* Your task: Rewrite the lines from the first one through the line containing "The width and height of the screenshot is (613, 397).", changing "left sidebar" to "navigation panel" and keeping everything else the same.
━━━━━━━━
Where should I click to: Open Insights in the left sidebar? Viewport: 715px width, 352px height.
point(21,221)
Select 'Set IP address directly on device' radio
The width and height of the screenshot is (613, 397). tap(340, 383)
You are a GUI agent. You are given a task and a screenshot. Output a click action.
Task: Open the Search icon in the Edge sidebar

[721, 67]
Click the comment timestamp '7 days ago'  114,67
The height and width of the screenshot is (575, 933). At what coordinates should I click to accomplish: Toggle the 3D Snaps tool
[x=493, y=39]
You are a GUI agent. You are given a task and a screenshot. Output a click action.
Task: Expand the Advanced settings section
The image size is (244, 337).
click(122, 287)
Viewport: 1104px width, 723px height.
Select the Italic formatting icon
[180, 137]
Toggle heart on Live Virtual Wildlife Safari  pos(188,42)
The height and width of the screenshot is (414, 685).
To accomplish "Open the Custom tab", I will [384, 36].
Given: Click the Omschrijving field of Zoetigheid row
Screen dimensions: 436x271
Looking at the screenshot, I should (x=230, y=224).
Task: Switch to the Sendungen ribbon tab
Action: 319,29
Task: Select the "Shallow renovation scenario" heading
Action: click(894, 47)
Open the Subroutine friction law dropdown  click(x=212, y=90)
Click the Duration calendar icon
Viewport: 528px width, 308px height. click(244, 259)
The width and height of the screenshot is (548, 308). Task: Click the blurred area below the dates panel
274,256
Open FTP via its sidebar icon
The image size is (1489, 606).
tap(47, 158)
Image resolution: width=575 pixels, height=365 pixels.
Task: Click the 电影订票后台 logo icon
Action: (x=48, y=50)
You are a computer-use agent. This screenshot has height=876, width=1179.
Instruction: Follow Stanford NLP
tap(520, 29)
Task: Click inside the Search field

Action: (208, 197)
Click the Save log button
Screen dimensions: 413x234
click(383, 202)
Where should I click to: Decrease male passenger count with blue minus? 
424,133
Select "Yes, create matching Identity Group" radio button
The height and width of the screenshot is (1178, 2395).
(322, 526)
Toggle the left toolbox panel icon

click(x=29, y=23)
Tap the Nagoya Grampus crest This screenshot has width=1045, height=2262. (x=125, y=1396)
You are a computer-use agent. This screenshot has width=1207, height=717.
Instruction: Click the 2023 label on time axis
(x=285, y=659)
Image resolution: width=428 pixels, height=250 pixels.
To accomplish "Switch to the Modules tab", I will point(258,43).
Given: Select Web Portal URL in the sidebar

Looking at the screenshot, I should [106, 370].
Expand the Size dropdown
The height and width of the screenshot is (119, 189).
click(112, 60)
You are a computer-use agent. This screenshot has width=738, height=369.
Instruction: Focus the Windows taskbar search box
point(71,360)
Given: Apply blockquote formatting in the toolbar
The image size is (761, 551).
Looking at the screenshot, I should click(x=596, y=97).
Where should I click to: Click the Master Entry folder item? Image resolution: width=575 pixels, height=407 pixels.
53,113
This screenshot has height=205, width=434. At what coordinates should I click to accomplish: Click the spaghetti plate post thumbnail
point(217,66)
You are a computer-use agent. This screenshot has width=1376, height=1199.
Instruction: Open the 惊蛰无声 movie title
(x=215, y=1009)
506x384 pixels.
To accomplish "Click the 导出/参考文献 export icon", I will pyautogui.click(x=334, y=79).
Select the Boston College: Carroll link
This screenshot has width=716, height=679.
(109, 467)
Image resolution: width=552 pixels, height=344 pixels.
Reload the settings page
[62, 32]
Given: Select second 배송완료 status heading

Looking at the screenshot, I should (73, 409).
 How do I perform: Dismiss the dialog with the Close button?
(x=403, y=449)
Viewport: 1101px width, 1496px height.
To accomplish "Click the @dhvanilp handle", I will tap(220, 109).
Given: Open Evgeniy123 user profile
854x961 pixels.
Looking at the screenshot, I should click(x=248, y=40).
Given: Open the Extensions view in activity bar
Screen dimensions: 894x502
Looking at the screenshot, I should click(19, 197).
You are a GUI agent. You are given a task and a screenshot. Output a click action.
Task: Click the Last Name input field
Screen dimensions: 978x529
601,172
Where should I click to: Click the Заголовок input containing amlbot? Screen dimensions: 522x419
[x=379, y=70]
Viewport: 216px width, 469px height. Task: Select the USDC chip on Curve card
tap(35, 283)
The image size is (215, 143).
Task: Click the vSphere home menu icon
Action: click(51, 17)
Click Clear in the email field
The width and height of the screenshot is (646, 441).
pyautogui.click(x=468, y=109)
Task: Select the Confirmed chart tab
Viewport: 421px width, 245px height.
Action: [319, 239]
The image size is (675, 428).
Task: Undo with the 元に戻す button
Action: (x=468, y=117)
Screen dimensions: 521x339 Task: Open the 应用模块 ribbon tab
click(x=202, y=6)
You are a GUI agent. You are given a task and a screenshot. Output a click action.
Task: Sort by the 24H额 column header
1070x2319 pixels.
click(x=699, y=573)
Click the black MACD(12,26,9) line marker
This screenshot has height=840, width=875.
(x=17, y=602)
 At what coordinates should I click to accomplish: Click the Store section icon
━━━━━━━━
* Output of the exercise:
Where should I click to: Open Insights in the navigation panel? Viewport: 715px width, 352px height.
point(21,221)
Select 'Set IP address directly on device' radio
The width and height of the screenshot is (613, 397). tap(340, 383)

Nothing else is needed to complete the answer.